C'est crucial. Les artisans régionaux créent des pièces artisanales uniques qui constituent un héritage vivant. Leur participation rend les projets plus profonds et plus authentiques.
Nous parlons beaucoup de développement culturel. À votre propos, quelle a été votre principale source d'inspiration pour créer un projet avec un groupe de participantes aussi atypique ?
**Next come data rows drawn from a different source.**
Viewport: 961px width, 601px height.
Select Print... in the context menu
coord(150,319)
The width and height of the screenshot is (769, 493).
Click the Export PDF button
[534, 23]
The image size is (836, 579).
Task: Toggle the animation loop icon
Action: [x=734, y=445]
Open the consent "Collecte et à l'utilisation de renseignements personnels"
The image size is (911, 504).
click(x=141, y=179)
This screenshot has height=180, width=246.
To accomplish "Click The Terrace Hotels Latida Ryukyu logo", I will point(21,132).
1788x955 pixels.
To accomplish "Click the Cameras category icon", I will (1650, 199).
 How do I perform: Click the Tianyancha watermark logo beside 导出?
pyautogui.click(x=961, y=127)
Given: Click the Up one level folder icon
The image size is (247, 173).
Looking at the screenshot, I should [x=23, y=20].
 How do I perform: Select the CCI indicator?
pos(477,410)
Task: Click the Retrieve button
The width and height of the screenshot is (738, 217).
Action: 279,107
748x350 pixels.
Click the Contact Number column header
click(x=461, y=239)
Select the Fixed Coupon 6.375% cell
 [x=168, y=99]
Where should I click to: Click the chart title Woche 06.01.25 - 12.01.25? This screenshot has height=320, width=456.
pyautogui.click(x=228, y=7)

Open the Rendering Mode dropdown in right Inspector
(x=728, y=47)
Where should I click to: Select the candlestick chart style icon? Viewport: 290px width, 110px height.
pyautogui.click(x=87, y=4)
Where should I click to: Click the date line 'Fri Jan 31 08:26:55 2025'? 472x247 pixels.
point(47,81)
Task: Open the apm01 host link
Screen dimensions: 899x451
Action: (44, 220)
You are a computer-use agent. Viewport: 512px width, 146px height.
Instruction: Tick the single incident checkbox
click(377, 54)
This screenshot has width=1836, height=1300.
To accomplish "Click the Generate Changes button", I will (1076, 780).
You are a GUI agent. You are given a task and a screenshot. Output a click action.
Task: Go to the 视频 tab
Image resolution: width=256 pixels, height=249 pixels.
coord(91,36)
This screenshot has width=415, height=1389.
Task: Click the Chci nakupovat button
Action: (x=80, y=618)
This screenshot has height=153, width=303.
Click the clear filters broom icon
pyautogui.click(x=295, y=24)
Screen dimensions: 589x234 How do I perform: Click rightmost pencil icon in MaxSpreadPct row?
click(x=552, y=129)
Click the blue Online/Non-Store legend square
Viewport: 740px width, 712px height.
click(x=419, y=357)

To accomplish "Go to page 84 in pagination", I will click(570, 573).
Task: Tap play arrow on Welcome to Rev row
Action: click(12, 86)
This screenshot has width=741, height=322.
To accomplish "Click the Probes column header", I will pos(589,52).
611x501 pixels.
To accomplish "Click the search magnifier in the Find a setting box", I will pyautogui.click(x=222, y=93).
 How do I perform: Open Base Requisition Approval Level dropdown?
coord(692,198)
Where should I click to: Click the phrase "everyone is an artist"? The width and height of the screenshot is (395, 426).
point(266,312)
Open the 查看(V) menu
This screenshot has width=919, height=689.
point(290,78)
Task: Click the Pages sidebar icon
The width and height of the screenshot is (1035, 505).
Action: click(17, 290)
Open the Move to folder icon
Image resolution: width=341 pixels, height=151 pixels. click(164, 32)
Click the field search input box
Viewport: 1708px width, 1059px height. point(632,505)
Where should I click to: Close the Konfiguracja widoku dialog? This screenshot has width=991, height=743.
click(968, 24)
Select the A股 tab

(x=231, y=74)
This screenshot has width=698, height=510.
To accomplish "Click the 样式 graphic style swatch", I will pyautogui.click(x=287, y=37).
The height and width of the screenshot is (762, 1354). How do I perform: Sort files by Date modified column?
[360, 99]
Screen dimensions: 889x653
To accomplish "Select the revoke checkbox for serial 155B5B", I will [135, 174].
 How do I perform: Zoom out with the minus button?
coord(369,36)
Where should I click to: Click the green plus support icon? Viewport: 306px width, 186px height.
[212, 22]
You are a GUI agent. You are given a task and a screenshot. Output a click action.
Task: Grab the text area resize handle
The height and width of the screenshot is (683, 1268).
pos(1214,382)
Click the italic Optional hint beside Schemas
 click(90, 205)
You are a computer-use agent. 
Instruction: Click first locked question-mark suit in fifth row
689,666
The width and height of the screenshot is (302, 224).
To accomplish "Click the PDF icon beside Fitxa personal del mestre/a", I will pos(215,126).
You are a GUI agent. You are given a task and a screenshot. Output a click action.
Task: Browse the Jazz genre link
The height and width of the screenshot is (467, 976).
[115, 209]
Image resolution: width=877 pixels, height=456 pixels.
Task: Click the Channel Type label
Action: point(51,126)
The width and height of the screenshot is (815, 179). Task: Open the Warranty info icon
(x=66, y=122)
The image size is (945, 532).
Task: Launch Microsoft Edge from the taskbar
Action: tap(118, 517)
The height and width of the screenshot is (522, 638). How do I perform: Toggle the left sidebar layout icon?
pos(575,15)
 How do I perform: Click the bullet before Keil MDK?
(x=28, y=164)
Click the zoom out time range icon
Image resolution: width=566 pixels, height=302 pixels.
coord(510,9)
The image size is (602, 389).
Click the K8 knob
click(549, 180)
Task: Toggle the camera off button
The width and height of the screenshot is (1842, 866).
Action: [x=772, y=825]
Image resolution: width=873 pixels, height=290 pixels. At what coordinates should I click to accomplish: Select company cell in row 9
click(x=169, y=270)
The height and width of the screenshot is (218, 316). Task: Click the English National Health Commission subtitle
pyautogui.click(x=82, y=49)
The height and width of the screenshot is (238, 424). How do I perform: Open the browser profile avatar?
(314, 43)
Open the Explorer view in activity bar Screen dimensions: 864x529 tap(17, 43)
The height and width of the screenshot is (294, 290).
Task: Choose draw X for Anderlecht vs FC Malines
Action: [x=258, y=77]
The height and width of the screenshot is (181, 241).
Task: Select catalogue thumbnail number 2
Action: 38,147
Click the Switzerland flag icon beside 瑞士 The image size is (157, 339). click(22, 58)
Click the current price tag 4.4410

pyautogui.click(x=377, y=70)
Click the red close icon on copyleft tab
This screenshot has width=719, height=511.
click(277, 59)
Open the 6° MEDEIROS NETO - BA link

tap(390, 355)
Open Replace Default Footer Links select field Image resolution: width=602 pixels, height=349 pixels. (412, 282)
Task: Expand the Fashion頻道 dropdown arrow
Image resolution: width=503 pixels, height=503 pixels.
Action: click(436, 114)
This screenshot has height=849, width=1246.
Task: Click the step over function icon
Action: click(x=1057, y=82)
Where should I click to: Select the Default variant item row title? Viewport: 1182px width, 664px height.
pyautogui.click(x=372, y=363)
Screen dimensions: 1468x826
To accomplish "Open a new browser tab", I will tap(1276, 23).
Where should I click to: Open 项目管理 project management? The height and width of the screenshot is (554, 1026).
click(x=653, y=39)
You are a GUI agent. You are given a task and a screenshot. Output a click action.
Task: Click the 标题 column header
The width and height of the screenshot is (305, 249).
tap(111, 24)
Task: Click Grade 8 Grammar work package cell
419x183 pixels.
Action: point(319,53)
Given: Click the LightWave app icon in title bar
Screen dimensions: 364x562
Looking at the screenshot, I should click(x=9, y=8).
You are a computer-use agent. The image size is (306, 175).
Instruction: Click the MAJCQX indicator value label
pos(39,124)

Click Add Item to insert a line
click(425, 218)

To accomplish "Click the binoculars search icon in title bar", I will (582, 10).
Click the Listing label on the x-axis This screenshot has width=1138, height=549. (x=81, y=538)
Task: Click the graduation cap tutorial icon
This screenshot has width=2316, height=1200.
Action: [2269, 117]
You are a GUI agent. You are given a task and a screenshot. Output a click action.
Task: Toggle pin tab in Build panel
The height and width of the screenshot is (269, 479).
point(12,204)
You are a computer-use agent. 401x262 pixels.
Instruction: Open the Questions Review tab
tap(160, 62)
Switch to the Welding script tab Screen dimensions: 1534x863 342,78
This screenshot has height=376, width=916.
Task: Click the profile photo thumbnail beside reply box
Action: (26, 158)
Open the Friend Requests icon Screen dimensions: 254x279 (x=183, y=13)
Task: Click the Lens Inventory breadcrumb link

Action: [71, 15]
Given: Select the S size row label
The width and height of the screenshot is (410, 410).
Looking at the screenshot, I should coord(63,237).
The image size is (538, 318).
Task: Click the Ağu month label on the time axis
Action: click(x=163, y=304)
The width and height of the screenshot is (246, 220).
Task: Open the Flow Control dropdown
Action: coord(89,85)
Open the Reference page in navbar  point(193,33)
- J'ai été inspirée par les femmes elles-mêmes : leur énergie, leur désir d'être belles et utiles à la société, leur ouverture aux idées nouvelles. J'ai compris que la mode pouvait leur donner une voix sur la scène internationale. Et, bien sûr, par ma mère : je suis heureuse qu'elle ait pu assister à la naissance du projet.
À travers votre parcours créatif, on pourrait dire que vous êtes devenue une véritable ambassadrice culturelle du pays. Comment vivez-vous cette responsabilité personnelle ?
- Je ressens toujours une immense responsabilité, car nos collections permettent au public de découvrir le Kazakhstan. Pour moi, c'est à la fois un honneur et une motivation pour redoubler d'efforts afin de représenter le pays avec dignité. Enfin, quelles nouvelles idées rêvez-vous de mettre en œuvre pour continuer à surprendre le monde avec la mode kazakhe ?
Je souhaite que ce projet continue de réunir les générations, les régions et les cultures. Mes projets immédiats incluent des collections qui renforceront le dialogue entre tradition et modernité. Je souhaite que le monde continue d'être émerveillé par la mode kazakhe.